*Text shown*.
======

Re: [net-next RFC V3 PATCH 4/6] tuntap: multiqueue support

All of lore.kernel.org
 help / color / mirror / Atom feed

From: Jason Wang <jasowang@redhat.com>
To: "Michael S. Tsirkin" <mst@redhat.com>
Cc: habanero@linux.vnet.ibm.com, netdev@vger.kernel.org,
	linux-kernel@vger.kernel.org, krkumar2@in.ibm.com,
	tahm@linux.vnet.ibm.com, akong@redhat.com, davem@davemloft.net,
	shemminger@vyatta.com, mashirle@us.ibm.com,
	Eric Dumazet <eric.dumazet@gmail.com>
Subject: Re: [net-next RFC V3 PATCH 4/6] tuntap: multiqueue support
Date: Thu, 28 Jun 2012 11:15:03 +0800	[thread overview]
Message-ID: <4FEBCC37.707@redhat.com> (raw)
In-Reply-To: <20120627082635.GB15406@redhat.com>

On 06/27/2012 04:26 PM, Michael S. Tsirkin wrote:
> On Wed, Jun 27, 2012 at 01:59:37PM +0800, Jason Wang wrote:
>> On 06/26/2012 07:54 PM, Michael S. Tsirkin wrote:
>>> On Tue, Jun 26, 2012 at 01:52:57PM +0800, Jason Wang wrote:
>>>> On 06/25/2012 04:25 PM, Michael S. Tsirkin wrote:
>>>>> On Mon, Jun 25, 2012 at 02:10:18PM +0800, Jason Wang wrote:
>>>>>> This patch adds multiqueue support for tap device. This is done by abstracting
>>>>>> each queue as a file/socket and allowing multiple sockets to be attached to the
>>>>>> tuntap device (an array of tun_file were stored in the tun_struct). Userspace
>>>>>> could write and read from those files to do the parallel packet
>>>>>> sending/receiving.
>>>>>>
>>>>>> Unlike the previous single queue implementation, the socket and device were
>>>>>> loosely coupled, each of them were allowed to go away first. In order to let the
>>>>>> tx path lockless, netif_tx_loch_bh() is replaced by RCU/NETIF_F_LLTX to
>>>>>> synchronize between data path and system call.
>>>>> Don't use LLTX/RCU. It's not worth it.
>>>>> Use something like netif_set_real_num_tx_queues.
>>>>>
>>>> For LLTX, maybe it's better to convert it to alloc_netdev_mq() to
>>>> let the kernel see all queues and make the queue stopping and
>>>> per-queue stats eaiser.
>>>> RCU is used to handle the attaching/detaching when tun/tap is
>>>> sending and receiving packets which looks reasonalbe for me.
>>> Yes but do we have to allow this? How about we always ask
>>> userspace to attach to all active queues?
>> Attaching/detaching is a method to active/deactive a queue, if all
>> queues were kept attached, then we need other method or flag to mark
>> the queue as activateddeactived and still need to synchronize with
>> data path.
> This is what I am trying to say: use an interface flag for
> multiqueue. When it is set activate all queues attached.
> When unset deactivate all queues except the default one.
>
>
>>>> Not
>>>> sure netif_set_real_num_tx_queues() can help in this situation.
>>> Check it out.
>>>
>>>>>> The tx queue selecting is first based on the recorded rxq index of an skb, it
>>>>>> there's no such one, then choosing based on rx hashing (skb_get_rxhash()).

======

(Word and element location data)
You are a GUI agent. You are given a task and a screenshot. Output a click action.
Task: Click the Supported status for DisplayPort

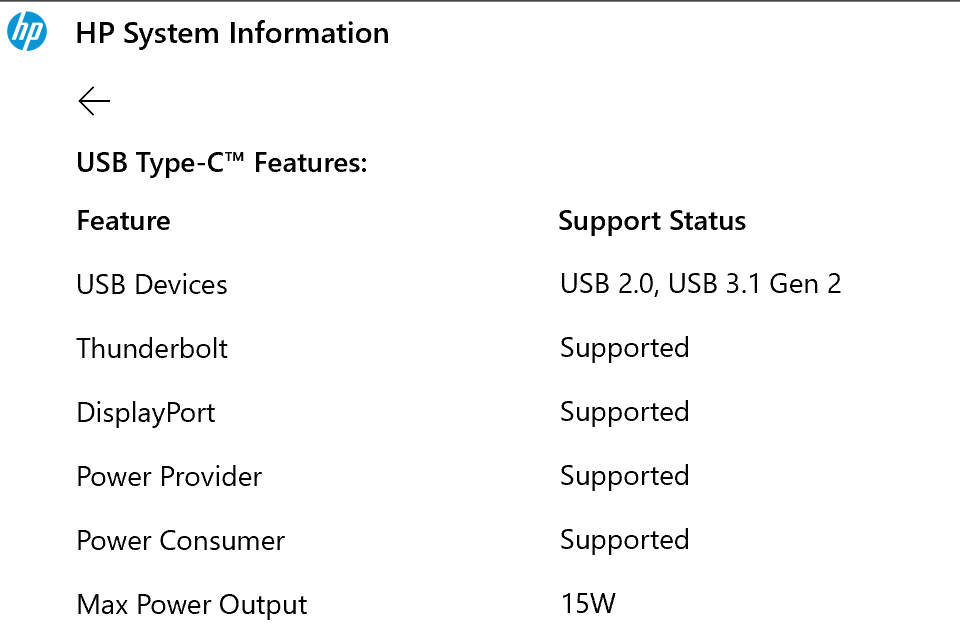coord(624,412)
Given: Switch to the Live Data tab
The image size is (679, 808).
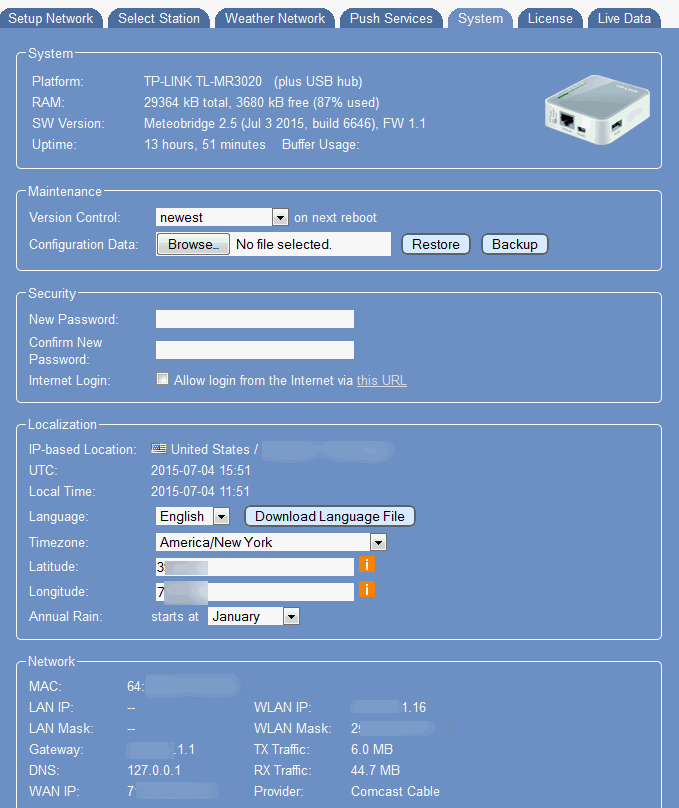Looking at the screenshot, I should point(624,18).
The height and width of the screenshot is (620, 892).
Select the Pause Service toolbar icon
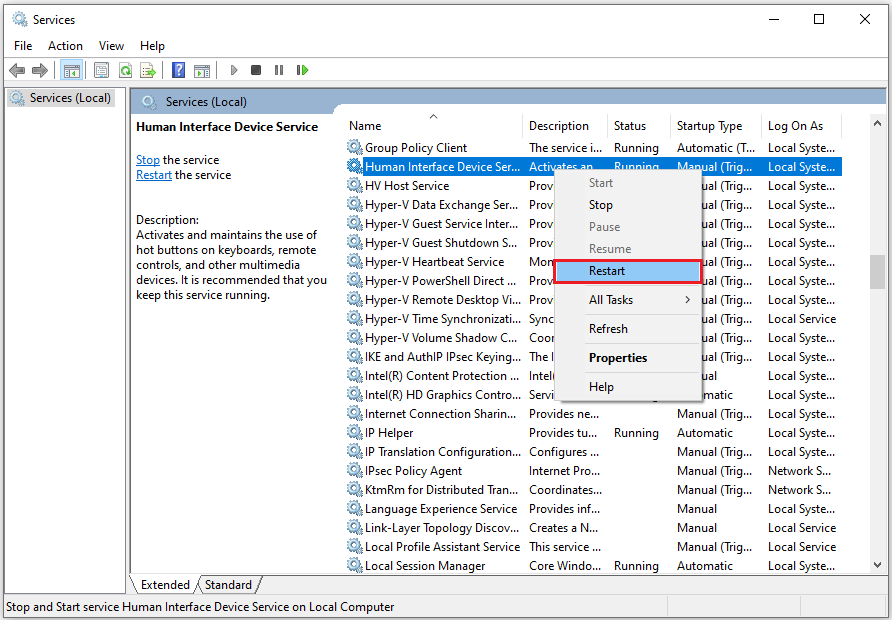click(278, 70)
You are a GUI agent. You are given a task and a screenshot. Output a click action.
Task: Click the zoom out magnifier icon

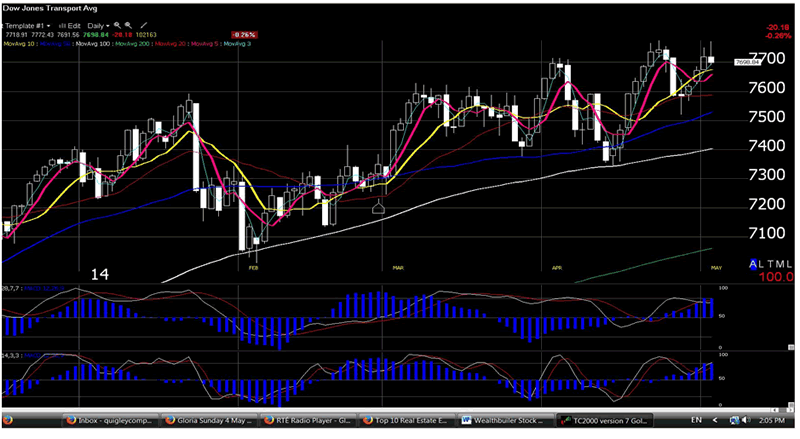coord(130,23)
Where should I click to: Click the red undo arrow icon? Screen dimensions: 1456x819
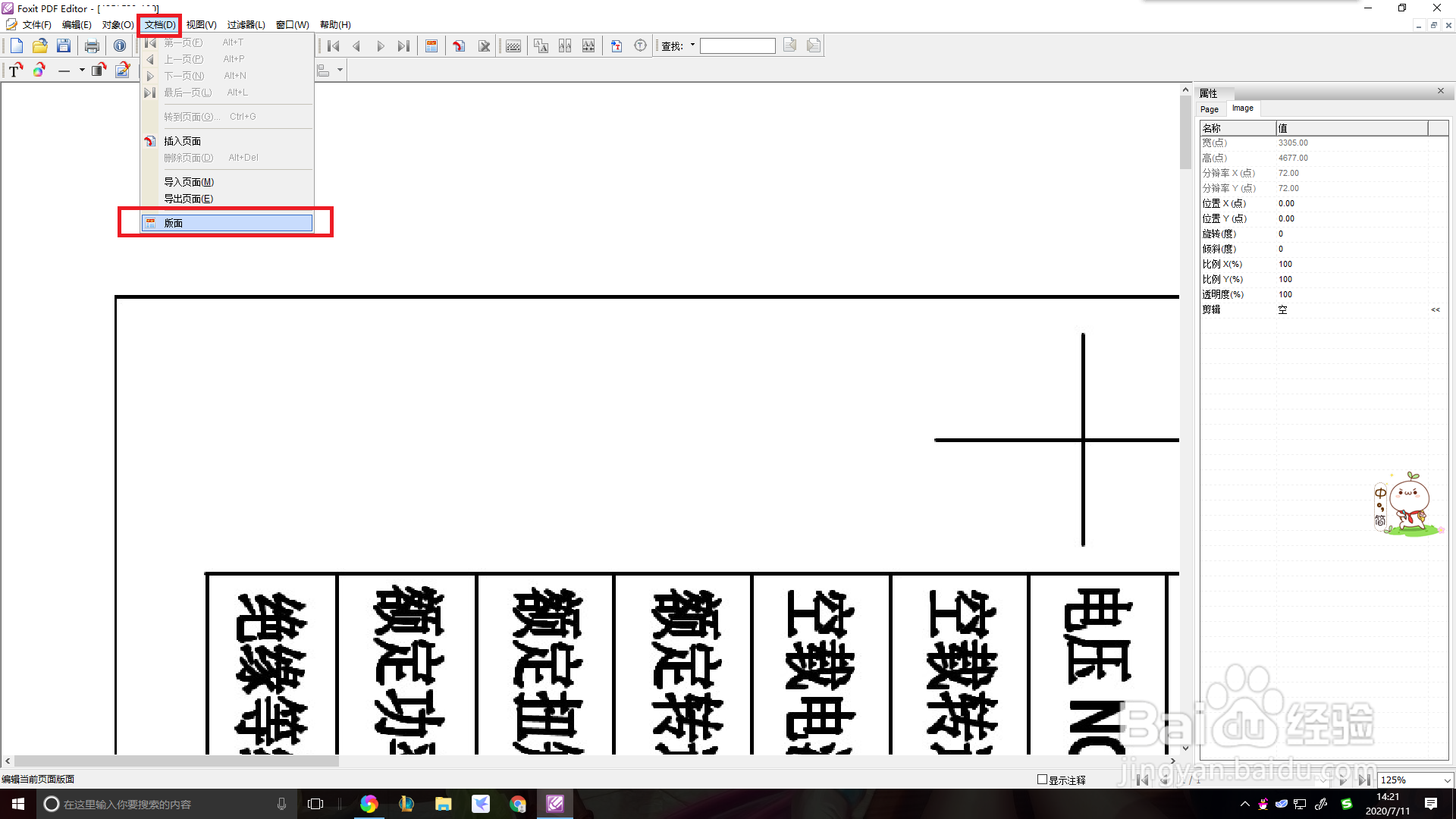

======

*Goal 1*.
Answer these questions about the tuntap multiqueue thread:
(a) What date and time are given in the header of Jason Wang's reply?
(b) What function does Michael S. Tsirkin suggest using in place of LLTX/RCU?
(c) Under Michael S. Tsirkin's proposed interface flag, which queues are deactivated when the flag is unset?
*Goal 2*. Reproduce the part of the tuntap multiqueue thread from "From: Jason Wang" up to and including "Message-ID: <4FEBCC37.707@redhat.com> (raw)".

*Answer 1*.
(a) Thu, 28 Jun 2012 11:15:03 +0800
(b) Something like netif_set_real_num_tx_queues
(c) All queues except the default one

*Answer 2*.
From: Jason Wang <jasowang@redhat.com>
To: "Michael S. Tsirkin" <mst@redhat.com>
Cc: habanero@linux.vnet.ibm.com, netdev@vger.kernel.org,
	linux-kernel@vger.kernel.org, krkumar2@in.ibm.com,
	tahm@linux.vnet.ibm.com, akong@redhat.com, davem@davemloft.net,
	shemminger@vyatta.com, mashirle@us.ibm.com,
	Eric Dumazet <eric.dumazet@gmail.com>
Subject: Re: [net-next RFC V3 PATCH 4/6] tuntap: multiqueue support
Date: Thu, 28 Jun 2012 11:15:03 +0800	[thread overview]
Message-ID: <4FEBCC37.707@redhat.com> (raw)